Magnetic dipole transition in proton-deuteron radiative capture at BBN energies within potential model

TL;DR

This study uses a potential model to analyze low-energy proton-deuteron radiative capture, focusing on electric and magnetic dipole transitions, providing results consistent with recent data and highlighting the sensitivity of the M1 transition to potential parameters.

Contribution

The paper presents a detailed potential model analysis of $pd$ radiative capture at BBN energies, including both $E1$ and $M1$ transitions, with improved agreement to experimental data.

Findings

Astrophysical $S$ factor at zero energy: 0.211 ± 0.016 eV b

Reaction rate agrees within 5% of recent calculations

M1 cross section sensitivity to potential depth

Abstract

The $pd$ radiative capture reaction plays a vital role in Big Bang nucleosynthesis and stellar proton-proton chain. The study of the low-energy reaction is challenging in both experiments and theories.
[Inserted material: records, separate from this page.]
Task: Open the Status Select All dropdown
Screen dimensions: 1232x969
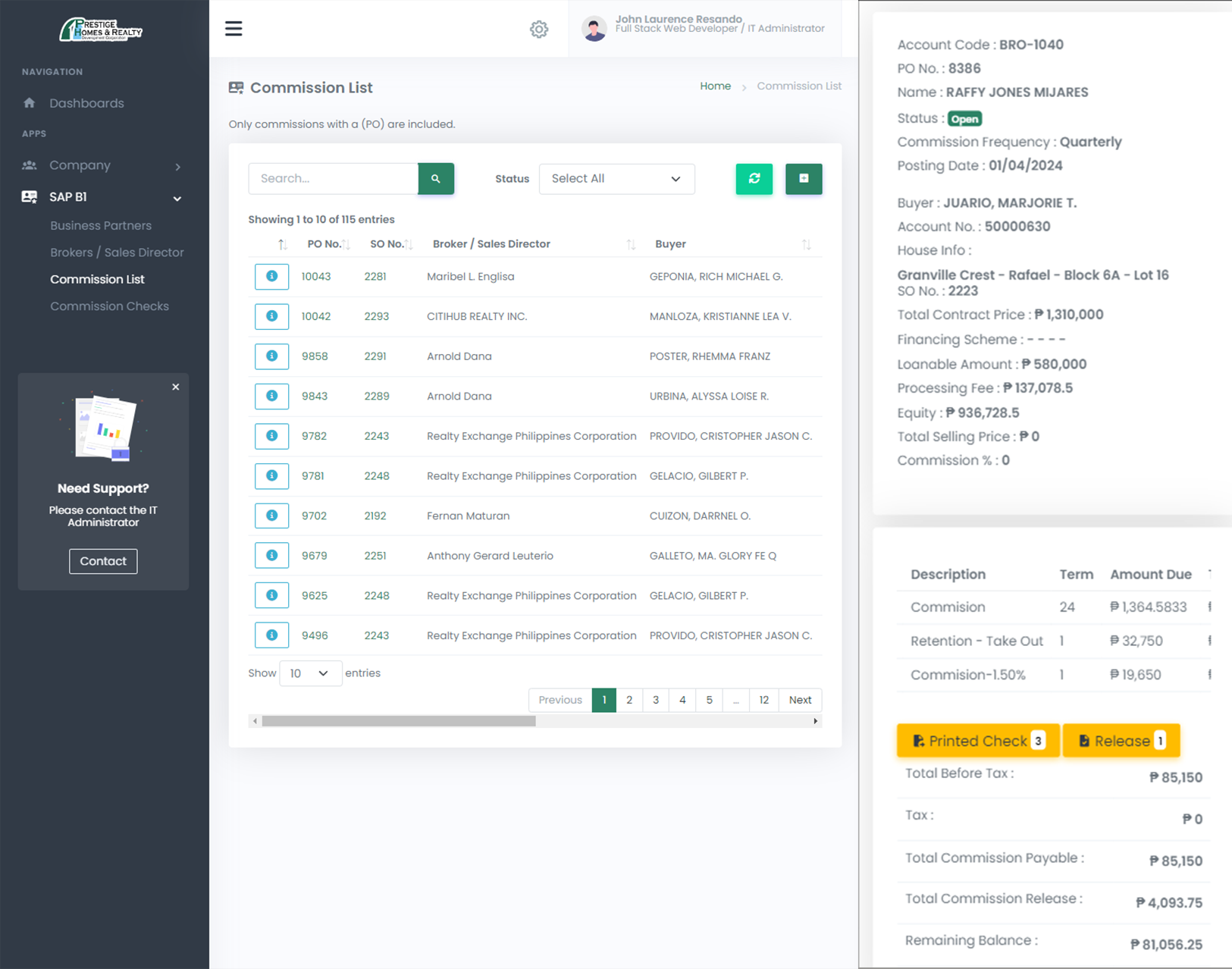Action: (616, 179)
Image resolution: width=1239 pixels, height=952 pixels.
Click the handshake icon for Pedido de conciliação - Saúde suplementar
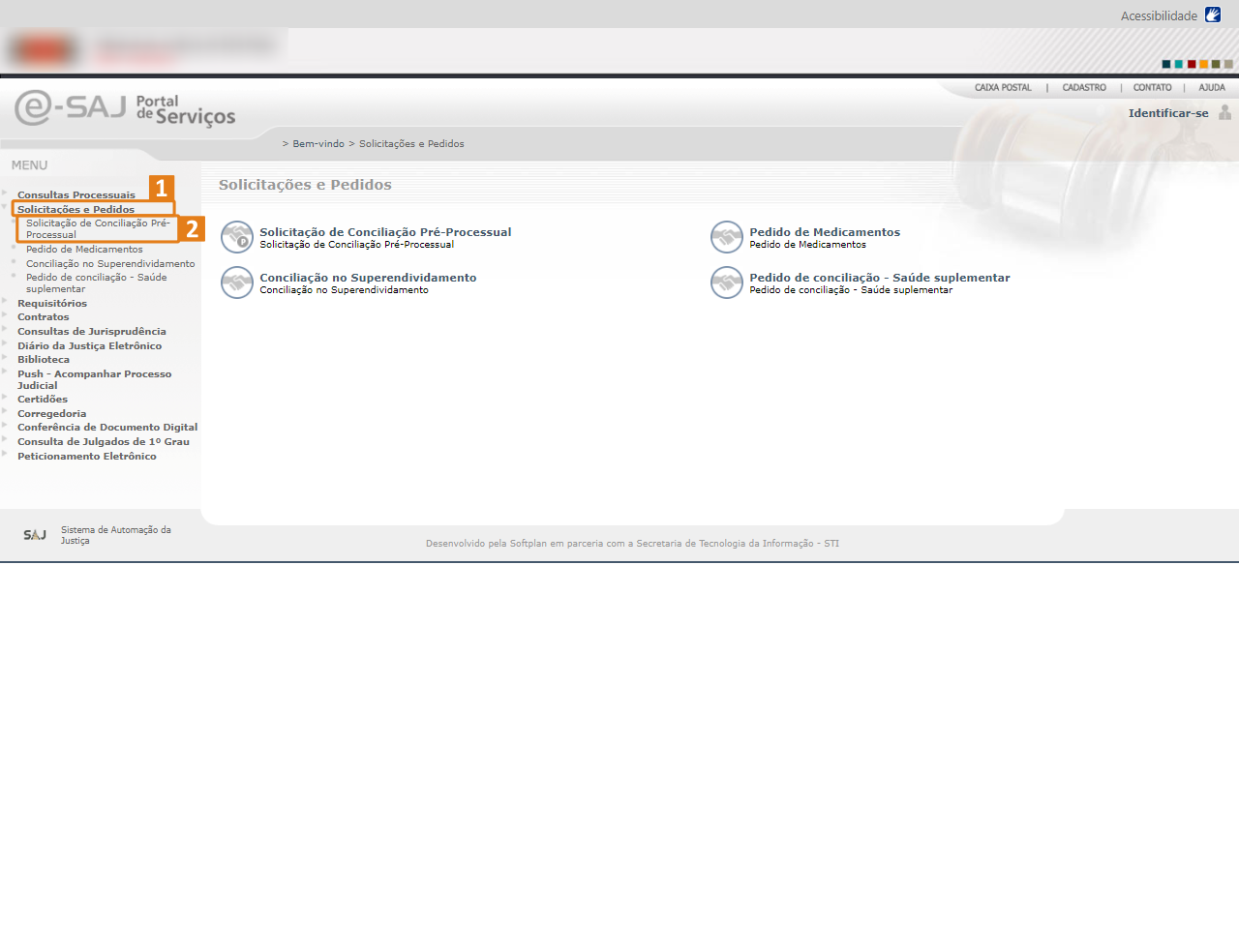coord(727,283)
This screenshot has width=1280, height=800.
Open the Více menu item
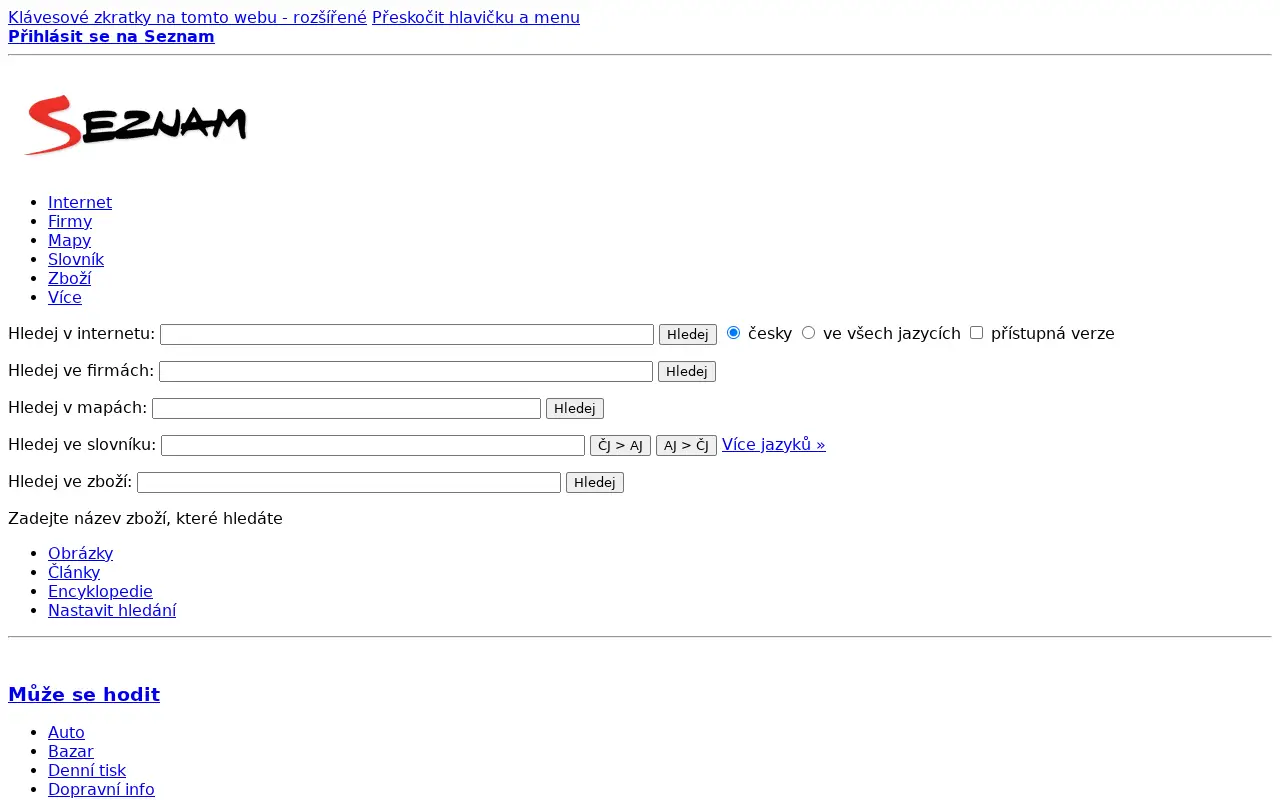coord(65,297)
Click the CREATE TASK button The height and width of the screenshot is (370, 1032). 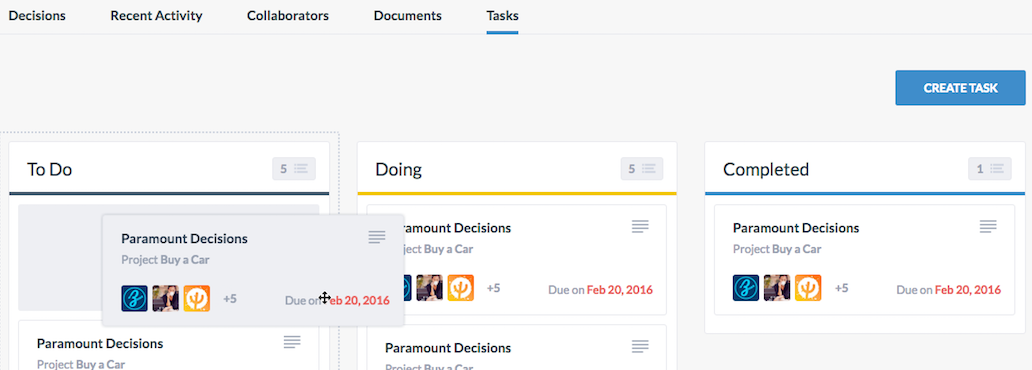960,88
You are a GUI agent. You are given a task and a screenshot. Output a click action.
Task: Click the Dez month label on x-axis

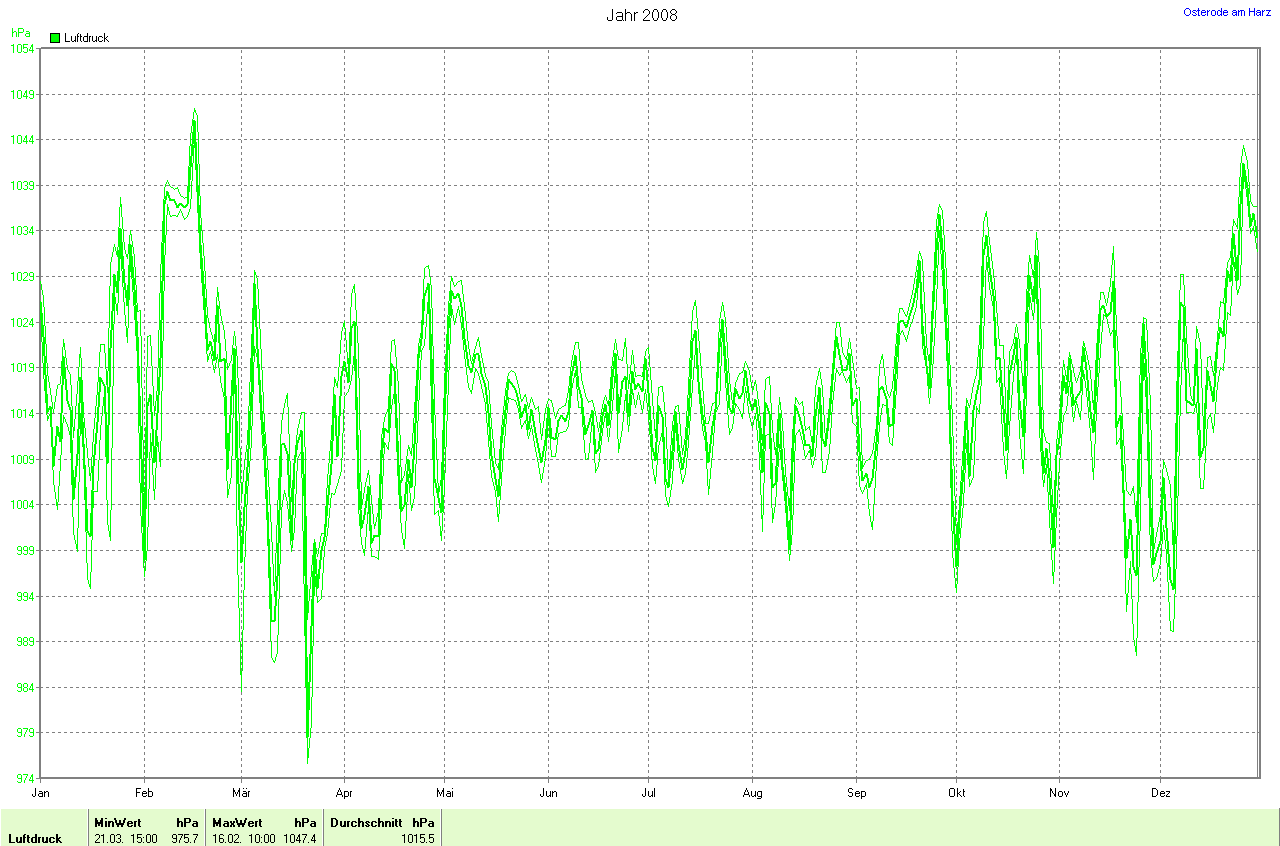coord(1161,793)
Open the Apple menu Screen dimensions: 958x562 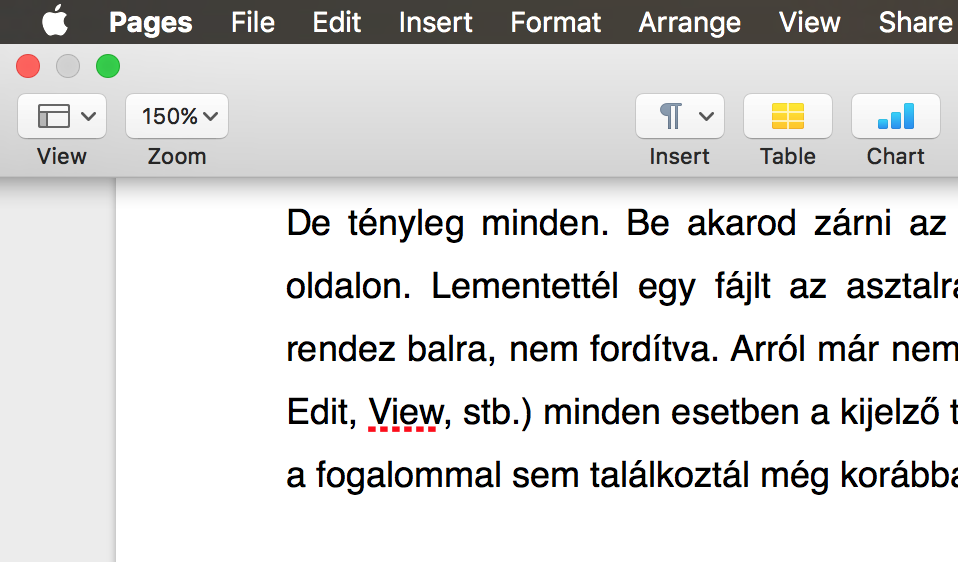(54, 21)
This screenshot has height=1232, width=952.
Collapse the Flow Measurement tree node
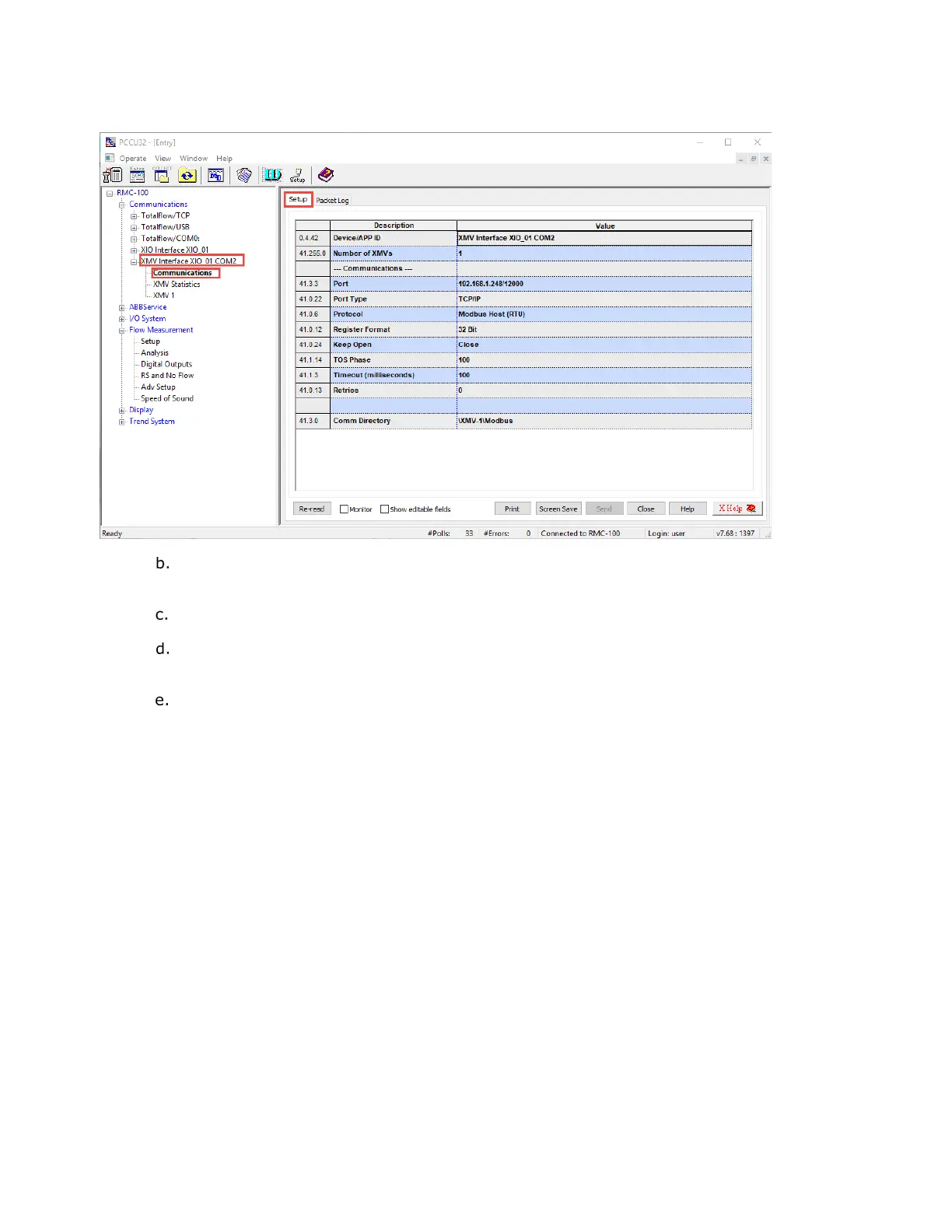pos(122,331)
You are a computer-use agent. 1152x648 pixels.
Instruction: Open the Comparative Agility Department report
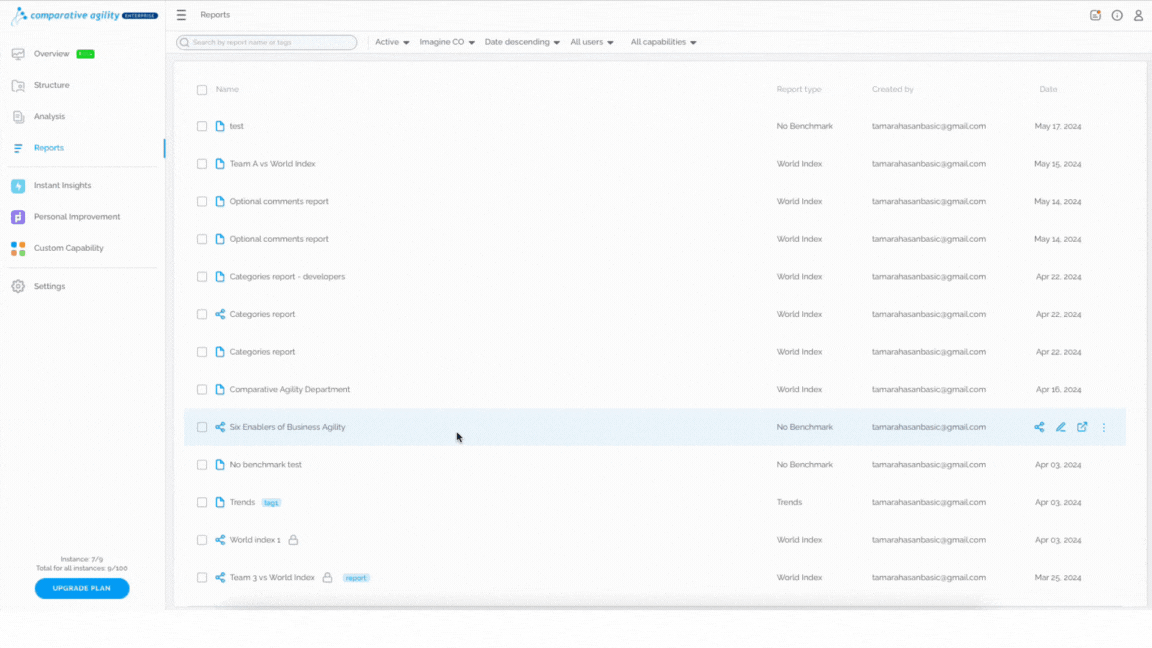tap(289, 389)
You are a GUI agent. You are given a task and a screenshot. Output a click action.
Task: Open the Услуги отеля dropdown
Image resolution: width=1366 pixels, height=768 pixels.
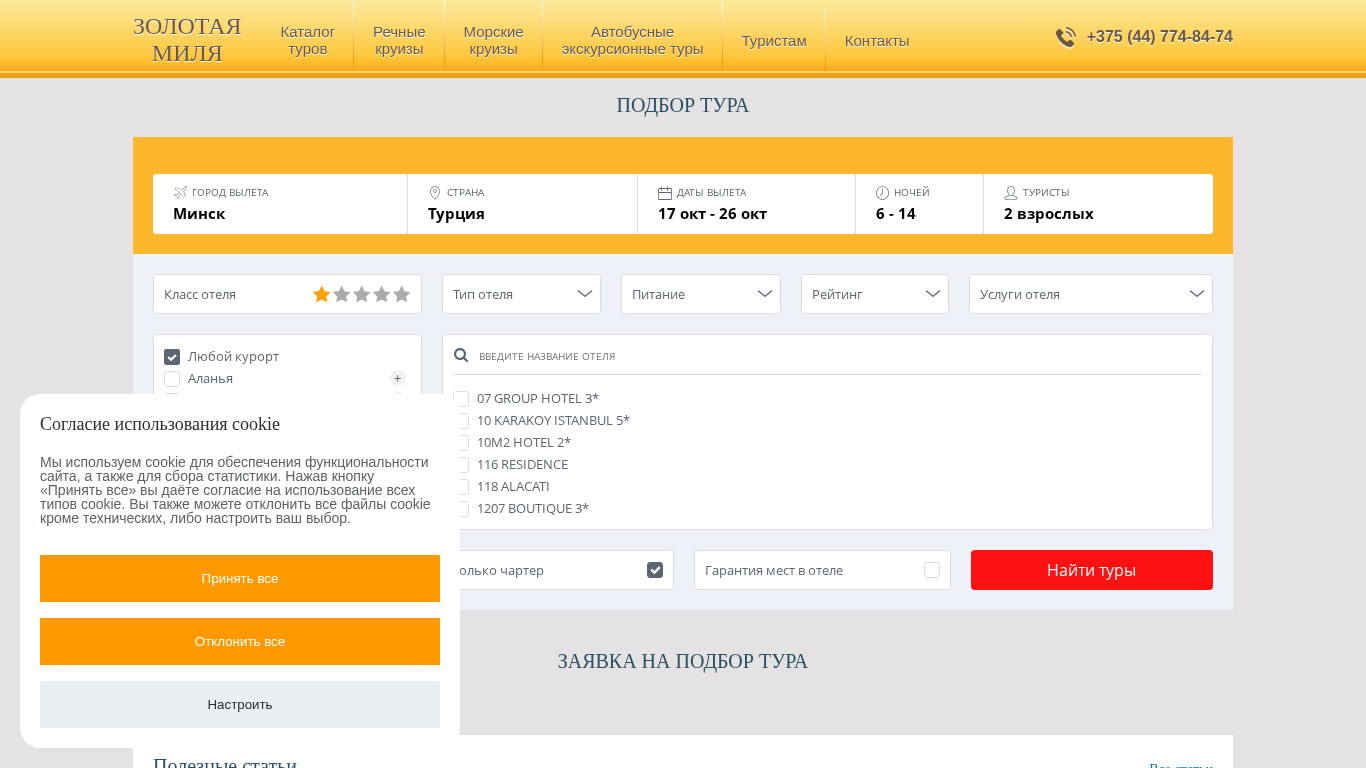click(1090, 294)
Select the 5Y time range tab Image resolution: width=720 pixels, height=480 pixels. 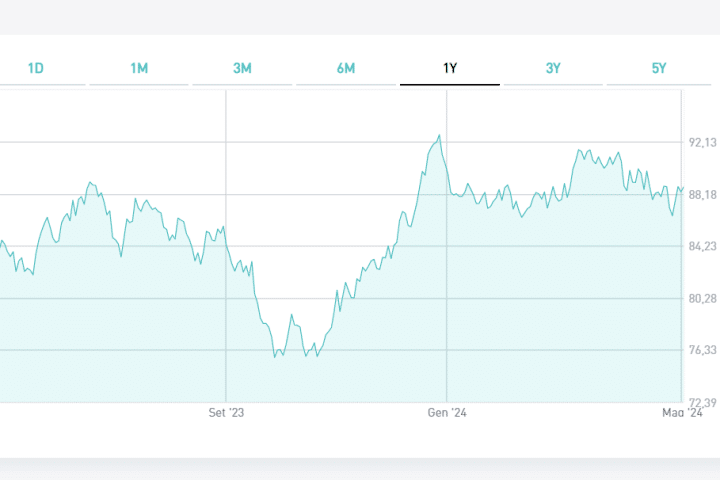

Using the framework of potential model, we analyze $pd$ radiative capture below 1 MeV for both electric dipole ($E1$) and magnetic dipole ($M1$) transitions. The obtained astrophysical $S$ factors agree well with recent results, especially at energies relevant to sensitive deuterium abundance. The calculated reaction rate shows good agreement, with less than a 5\% difference compared to recent works. The extrapolated value for $S(0)$ including both transitions is determined to be $0.211 \pm 0.016$ eV b. A comparison with experimental data using the $\chi^2$ test reveals the sensitivity of the $M1$ cross section at low energies to the scattering potential depth.